• **Exercise text**
——

SANTA ANA, California (Reuters) - The father of a homeless man who died after he was beaten and shocked with a stun gun by police in Southern California filed suit on Thursday, the first anniversary of the incident, seeking unspecified damages from the city of Fullerton.
The lawsuit paints a vivid picture of how Kelly Thomas, 37, a transient who had been diagnosed as schizophrenic, repeatedly apologized, begged for his life and expressed pain during his encounter with officers last year.
The fatal struggle, captured on videotape, touched off a series of protests in the city, prompted the criminal prosecution of the two officers involved in the beating and led to the ouster of three city councilmen in a recall election last month. The city’s police chief also resigned.
One clip of the beating, aired repeatedly on cable television, showed Thomas lying on the ground screaming, “They’re killing me,” as several officers swarmed over him, delivering multiple blows and Taser shocks.

——

• **Information shown**
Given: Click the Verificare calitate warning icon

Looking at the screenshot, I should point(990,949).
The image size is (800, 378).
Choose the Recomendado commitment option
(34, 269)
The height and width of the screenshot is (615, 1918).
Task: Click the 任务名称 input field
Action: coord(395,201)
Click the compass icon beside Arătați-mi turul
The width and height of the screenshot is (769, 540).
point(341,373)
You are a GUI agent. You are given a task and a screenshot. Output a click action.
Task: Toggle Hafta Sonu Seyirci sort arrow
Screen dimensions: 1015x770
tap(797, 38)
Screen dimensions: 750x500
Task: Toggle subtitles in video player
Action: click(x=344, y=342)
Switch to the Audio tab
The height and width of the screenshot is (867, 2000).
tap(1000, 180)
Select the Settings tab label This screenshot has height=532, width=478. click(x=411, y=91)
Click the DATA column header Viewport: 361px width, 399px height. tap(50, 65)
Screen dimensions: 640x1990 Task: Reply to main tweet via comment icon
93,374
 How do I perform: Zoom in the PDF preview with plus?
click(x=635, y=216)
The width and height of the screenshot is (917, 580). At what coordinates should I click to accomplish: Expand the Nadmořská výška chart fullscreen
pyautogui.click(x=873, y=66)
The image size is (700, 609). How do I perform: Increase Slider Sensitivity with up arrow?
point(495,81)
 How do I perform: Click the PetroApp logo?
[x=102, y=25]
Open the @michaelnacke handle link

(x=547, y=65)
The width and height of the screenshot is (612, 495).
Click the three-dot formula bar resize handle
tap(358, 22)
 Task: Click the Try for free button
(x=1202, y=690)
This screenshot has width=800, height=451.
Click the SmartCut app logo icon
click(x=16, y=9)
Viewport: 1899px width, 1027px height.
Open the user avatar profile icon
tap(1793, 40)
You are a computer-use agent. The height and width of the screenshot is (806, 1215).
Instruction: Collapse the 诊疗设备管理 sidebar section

——

• **Problem 1**
Summarize the news report about Kelly Thomas in two sentences.
• **Problem 2**
According to the lawsuit described in the news report about Kelly Thomas, what things did Thomas do during his encounter with officers? List them all.
• **Problem 3**
Reproduce the news report about Kelly Thomas word for word, beginning with "SANTA ANA, California" and ending after "officers last year.".
Answer from the text alone.

• **Exercise result 1**
The father of Kelly Thomas, a 37-year-old homeless man diagnosed as schizophrenic who died after police in Fullerton beat him and shocked him with a stun gun, sued the city on the first anniversary of the incident for unspecified damages. The videotaped struggle set off protests, led to the prosecution of the two officers involved in the beating and the recall of three city councilmen, and the city's police chief also resigned.

• **Exercise result 2**
- Repeatedly apologized
- Begged for his life
- Expressed pain

• **Exercise result 3**
SANTA ANA, California (Reuters) - The father of a homeless man who died after he was beaten and shocked with a stun gun by police in Southern California filed suit on Thursday, the first anniversary of the incident, seeking unspecified damages from the city of Fullerton.
The lawsuit paints a vivid picture of how Kelly Thomas, 37, a transient who had been diagnosed as schizophrenic, repeatedly apologized, begged for his life and expressed pain during his encounter with officers last year.